When your software is responsible for storing petabytes of data, how do you ensure that not a single byte gets lost? Software engineers most often test to gain confidence that their code is correct, but large, distributed systems have a swarm of challenges that thwart traditional testing approaches. For example, testing every possible thread interleaving, network fault, and power outage scenario is usually prohibitively difficult.

Oracle Cloud Infrastructure (OCI)’s verification team uses formal methods—in particular, a language and toolset called TLA+—to ensure that OCI’s systems are as robust as possible. Such techniques help catch subtle bugs before they impact customers. TLA+ enables OCI to ensure that our distributed system designs are correct under every possible thread interleaving, network fault, and power outage scenario.

The verification team works like an internal consultancy, helping service teams define correctness for their systems, identify subtle bugs, and gain confidence in their systems. From its inception, OCI has used formal methods as part of its software development process.

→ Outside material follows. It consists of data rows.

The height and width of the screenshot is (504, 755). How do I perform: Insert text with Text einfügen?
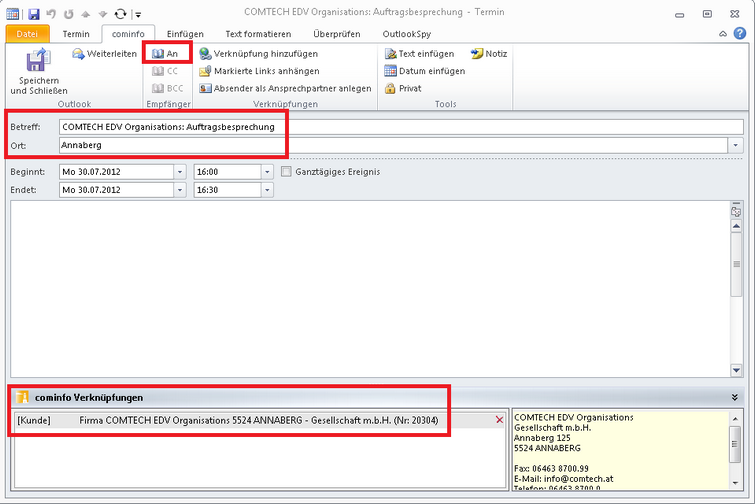coord(391,54)
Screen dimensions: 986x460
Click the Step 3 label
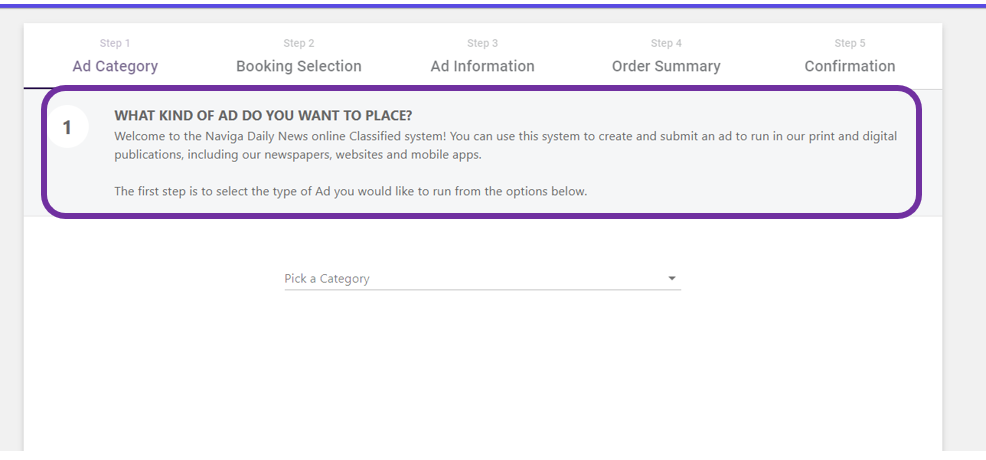click(x=482, y=43)
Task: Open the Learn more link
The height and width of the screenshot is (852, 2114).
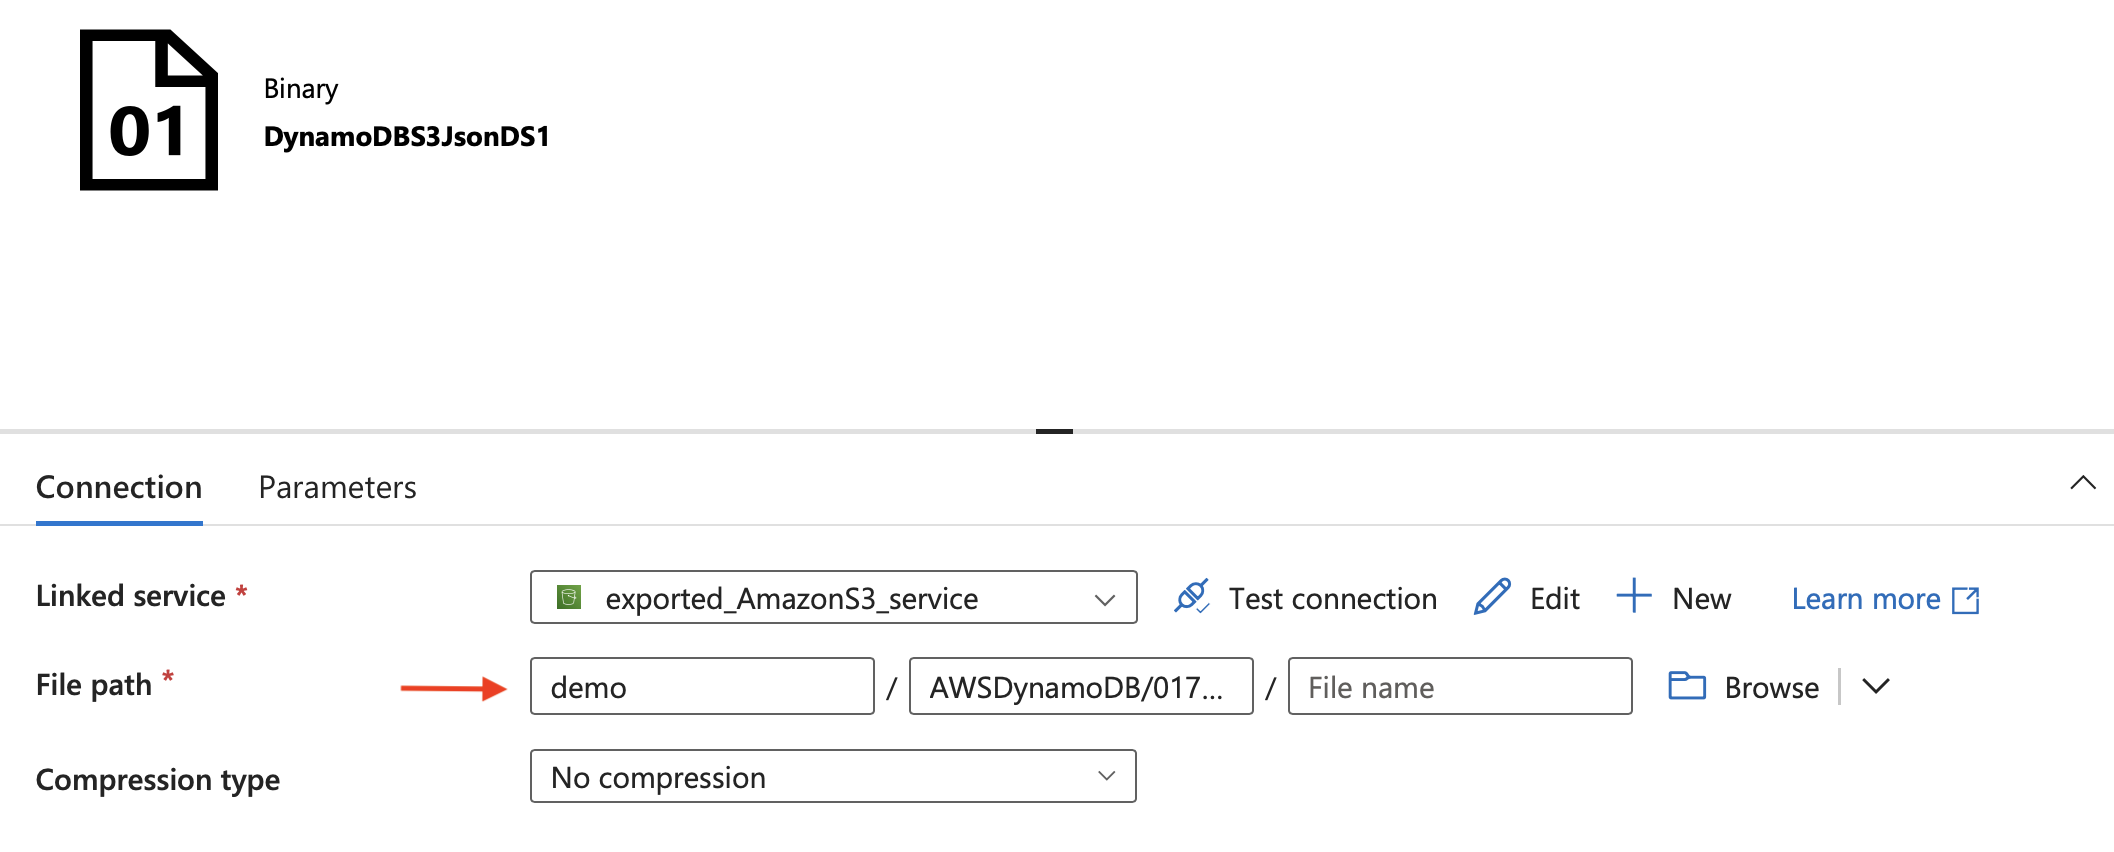Action: click(1865, 599)
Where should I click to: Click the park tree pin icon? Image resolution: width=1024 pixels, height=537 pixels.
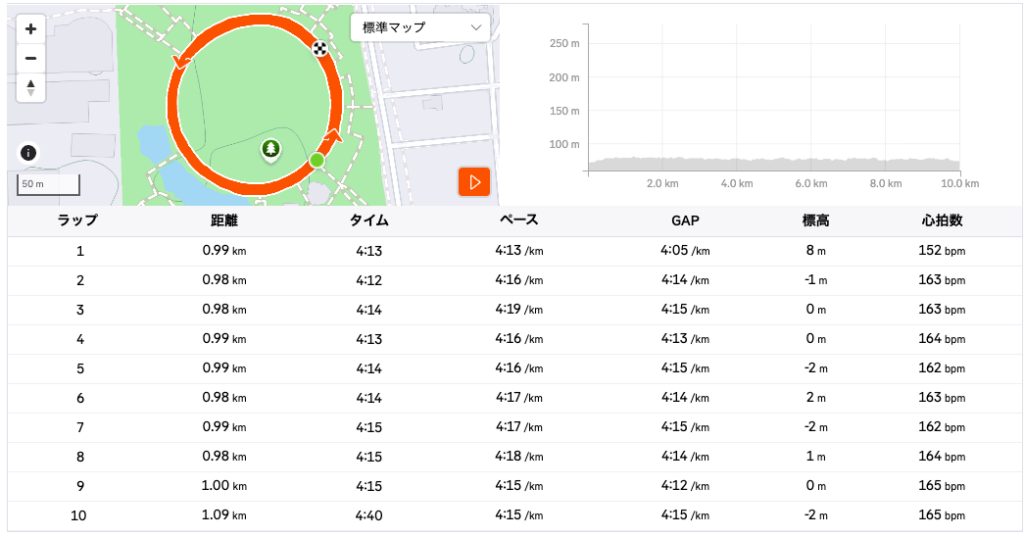click(x=270, y=150)
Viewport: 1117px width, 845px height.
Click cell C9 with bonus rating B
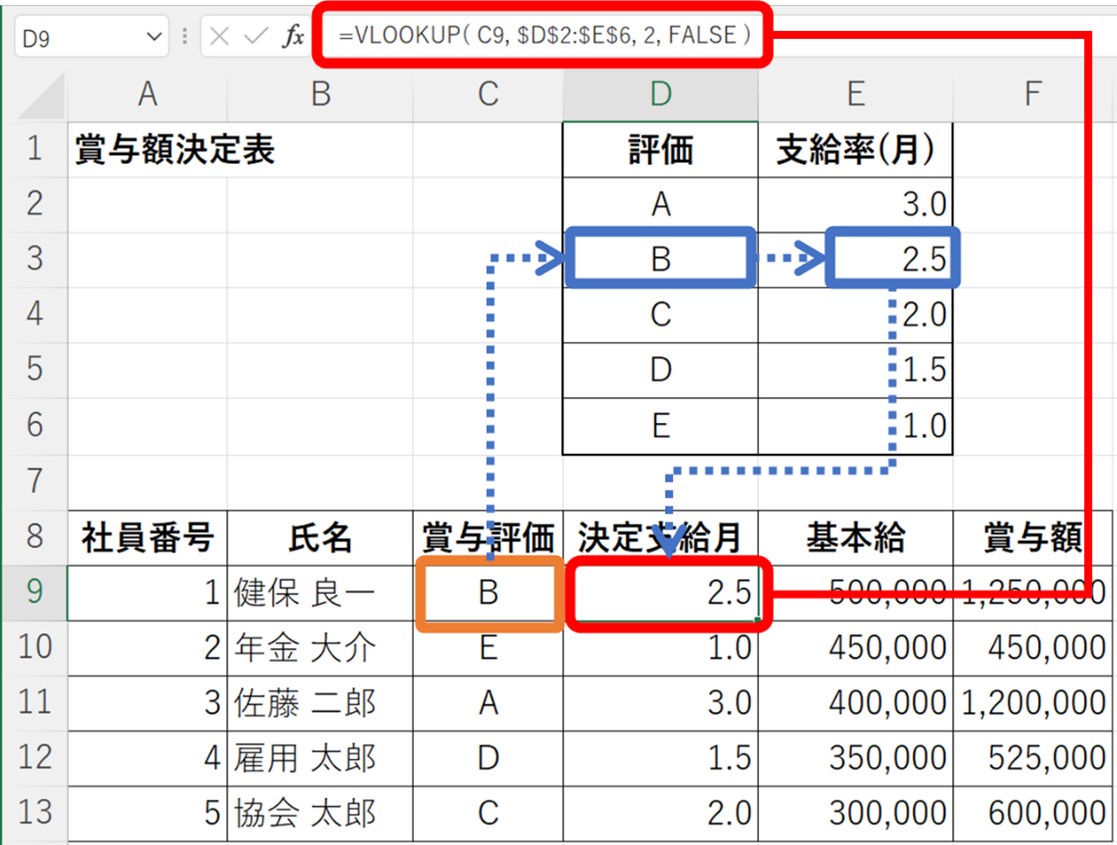[488, 593]

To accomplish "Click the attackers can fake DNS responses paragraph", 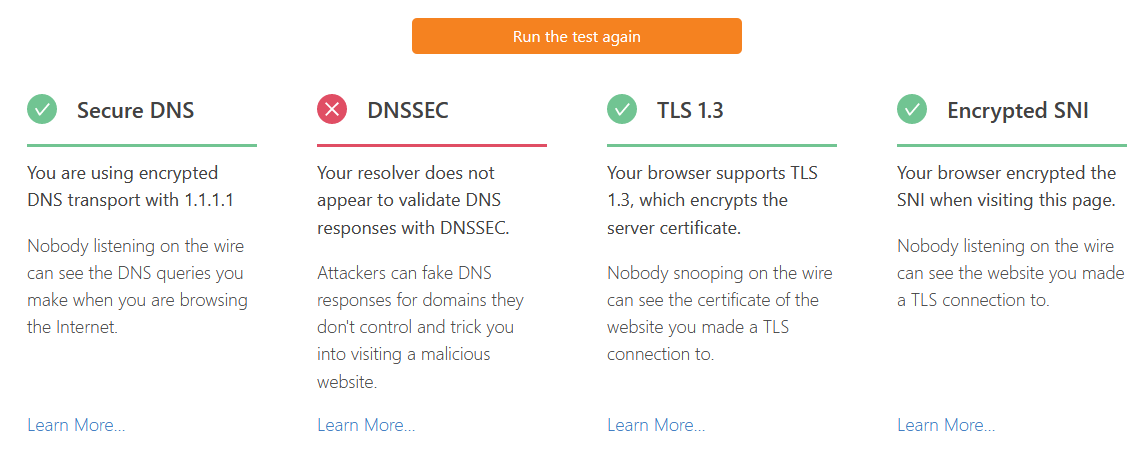I will point(420,327).
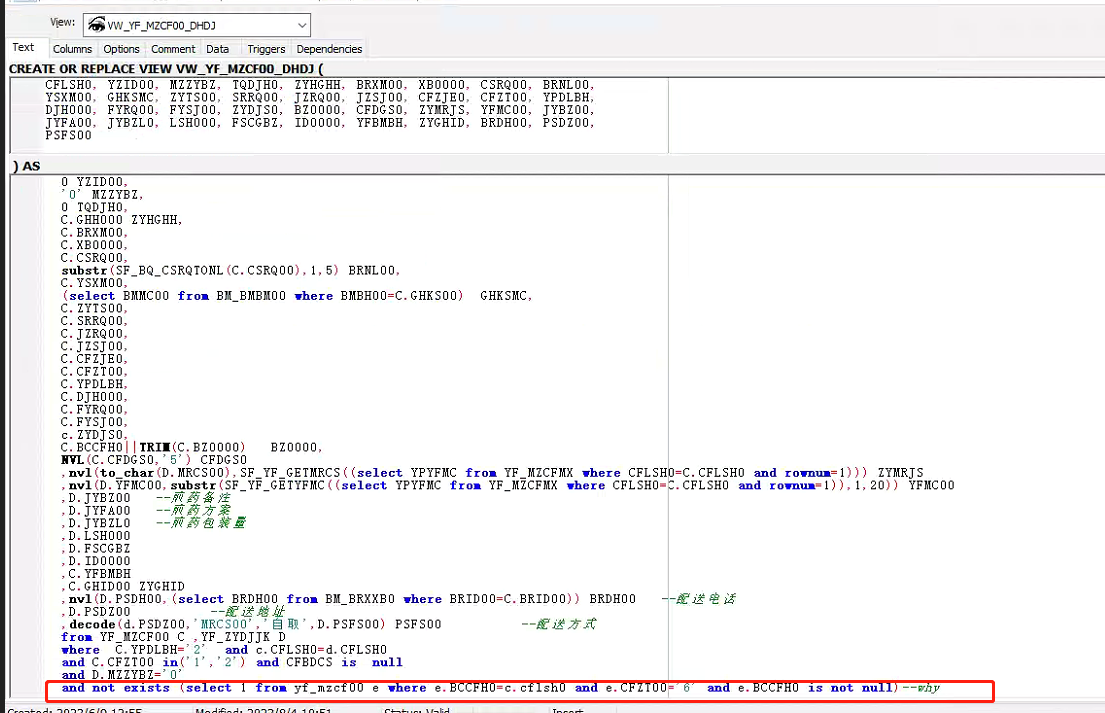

In this post, I show an illustrative example from the OCI Object Storage service. We have used TLA+ on 20 other different services, changing error-prone whiteboard reasoning into a precise process for eliminating design defects.

Example: Drive management for Object Storage

When OCI set out to automate hard drive ingestion and decommissioning with Object Storage, we employed formal methods to ensure correctness. Automation saves money and relieves human operators, but it brings new risks: Computers act faster than humans, and decommissioning is a destructive operation. Counterintuitively, even ingestion is dangerous! The first step of ingesting a new drive is to wipe any existing filesystem. TLA+ helps us sleep soundly, knowing that we haven’t missed any cases.

The key component of the drive automation design that I focus on here is a process called the drive manager, which runs on every storage host. The drive manager takes commands from external components, performs safety checks, and then runs them. It supports the following major commands:

  • Provision: Ingests an empty hard drive.

  • Fence: Prevents new writes to a hard drive but doesn’t remove any data.

  • Remove: Marks a drive as eligible for decommissioning. Notably, this operation doesn’t immediately remove data. Instead, it turns on a physical locator light in the data center so that an operator can find the drive to physically remove and recycle it.

The following graphic shows the normal drive lifecycle enforced by the drive manager:

Normal Drive Lifecycle

 

The drive manager is a good target for formal verification because of its importance and difficulty to test. A misbehavior in the drive manager can easily destroy data. For example, suppose the power goes out while a drive is being provisioned. When the system reboots, what’s the state of that drive? Is there any chance, even a small one, that the drive is eligible to receive customer writes, but the drive manager believes it hasn’t been fully provisioned? We can certainly test a handful of these scenarios to give ourselves confidence in the implementation, but having proof that the design doesn’t allow for these behaviors is better.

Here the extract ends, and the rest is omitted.